Reliability analysis for wireless communication networks via dynamic Bayesian network

YANG Shunqi ,ZENG Ying ,LI Xiang ,LI Yanfeng ,and HUANG Hongzhong

1.School of Naval Architecture and Ocean Engineering,Huazhong University of Science and Technology,Wuhan 430074,China;2.School of Mechanical and Electrical Engineering,University of Electronic Science and Technology of China,Chengdu 611731,China;3.China University of Petroleum at Karamay,Karamay 834000,China

Abstract: The dynamic wireless communication network is a complex network that needs to consider various influence factors including communication devices,radio propagation,network topology,and dynamic behaviors.Existing works focus on suggesting simplified reliability analysis methods for these dynamic networks.As one of the most popular modeling methodologies,the dynamic Bayesian network (DBN) is proposed.However,it is insufficient for the wireless communication network which contains temporal and non-temporal events.To this end,we present a modeling methodology for a generalized continuous time Bayesian network (CTBN) with a 2-state conditional probability table (CPT).Moreover,a comprehensive reliability analysis method for communication devices and radio propagation is suggested.The proposed methodology is verified by a reliability analysis of a real wireless communication network.

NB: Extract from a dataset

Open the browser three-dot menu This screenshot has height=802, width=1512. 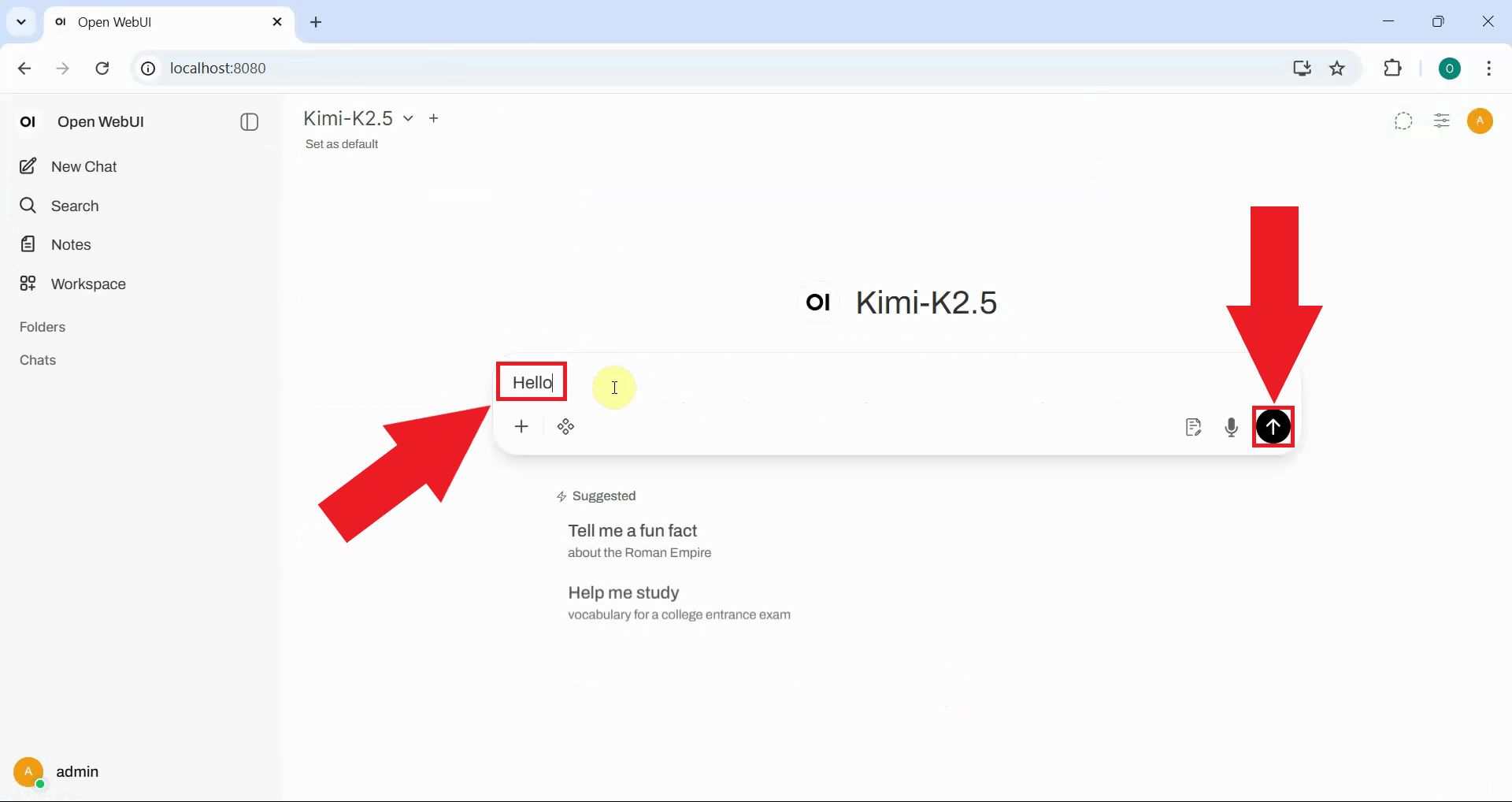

Keywords: dynamic Bayesian network (DBN),wireless communication network,continuous time Bayesian network (CTBN),network reliability.

1.Introduction

With the rapid development of radio-frequency technology,wireless communication turns to be an essential technology in business,transportation,and daily life [1].As the transmission rate of communication increases,its defects such as disconnecting from the internet appear gradually.A reliable wireless communication network becomes more and more important,and more research is devoted to reliability analysis of wireless communication networks [2-4].Radio propagation reliability [5],communication device reliability [6],and wireless communication network reliability [7] are three of the hottest issues in communication reliability analysis.Sufficient scientific achievements are applied to the former two topics,but wireless communication network reliability analysis is still a difficult problem.How to quantify the impacts of devices and radio propagation reliability on the full networks is one of the most important questions that need to be solved urgently.

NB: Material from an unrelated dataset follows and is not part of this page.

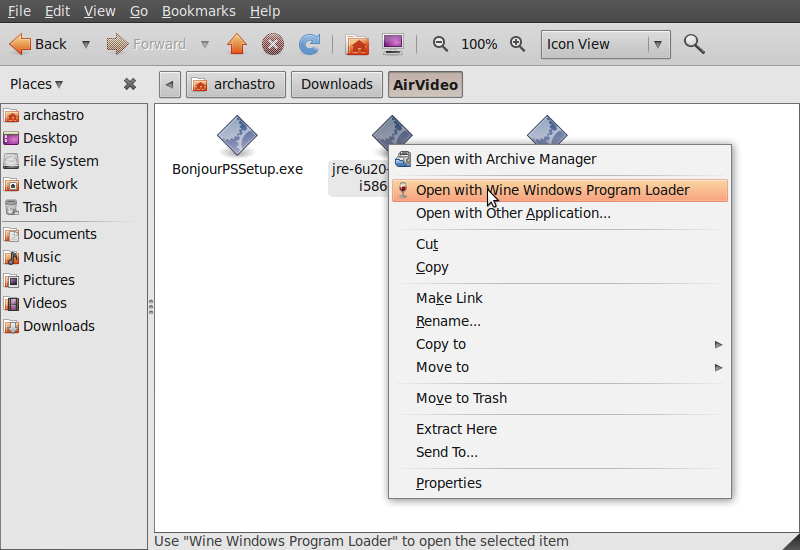The height and width of the screenshot is (550, 800).
Task: Choose Properties from context menu
Action: coord(449,483)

For radio propagation reliability,one of the most popular analytical methods is to evaluate the path loss [8],which is the most effective factor in radio communication.Research on path loss released by international communication sectors provides influence factors of communication scenarios [9],line-of-sight (LOS) probability[10],and antennas [11].Path loss models provide an empirical model to describe a linear proportionality between the communication distance and path loss under different scenarios.Existing radio propagation reliability models [12] adopt the lognormal distribution to fit the distribution of communication distance and derive the probability distribution function (PDF) of path loss,which can be applied to evaluate the radio propagation reliability via the threshold of path loss value.

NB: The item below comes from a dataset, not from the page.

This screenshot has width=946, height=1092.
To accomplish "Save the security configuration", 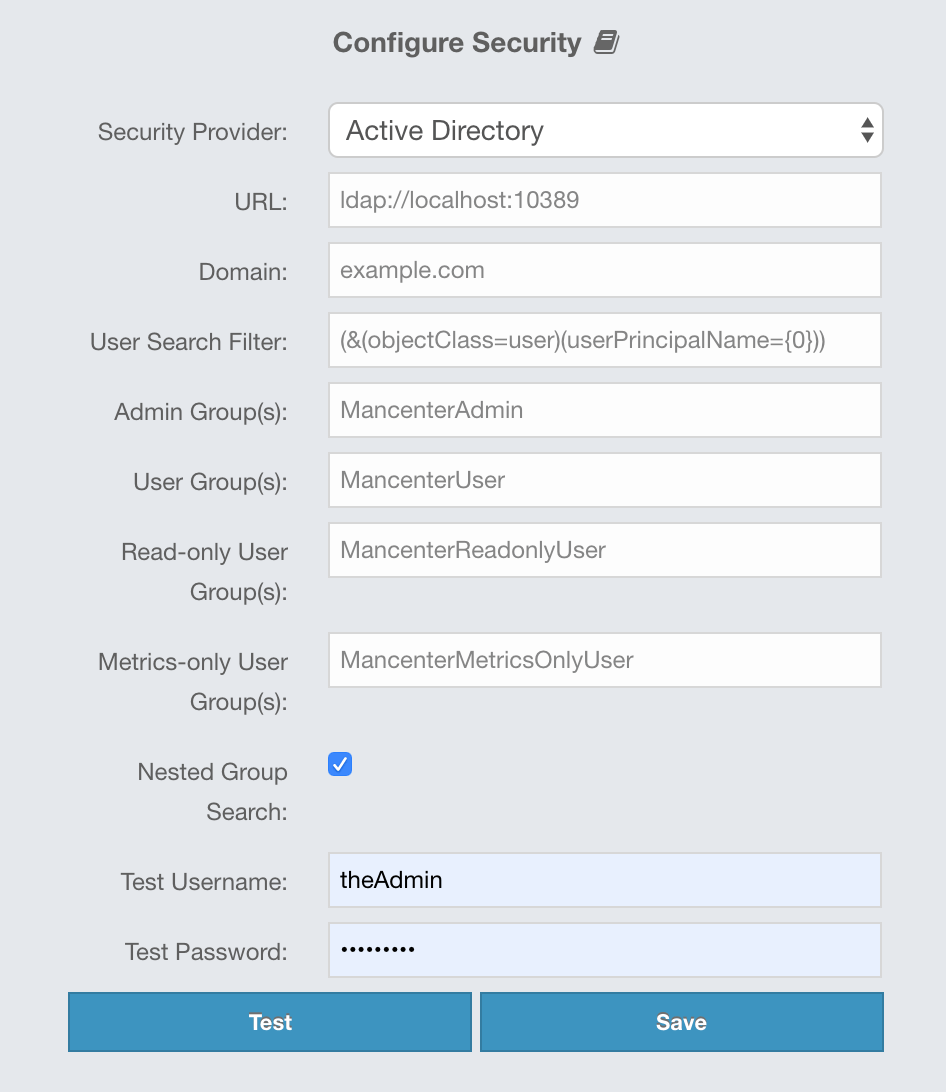I will (x=681, y=1022).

The communication station is an infrastructural device for wireless communication networks.It includes several electronic components such as the voltage-controlled oscillator (VCO),the band-pass filter (BPF),and the lownoise amplifier (LNA) [13].For a single component,there are many methods to evaluate the reliability such as finite element simulation [14].However,if these components are integrated into one device,the complex logical structure and dynamic characteristics make it difficult to analyze the reliability of this device.Particularly,in a wireless communication network,there are several failure distributions for each node,including discrete distributions and continuous distributions.Therefore,further research is required for analyzing this station.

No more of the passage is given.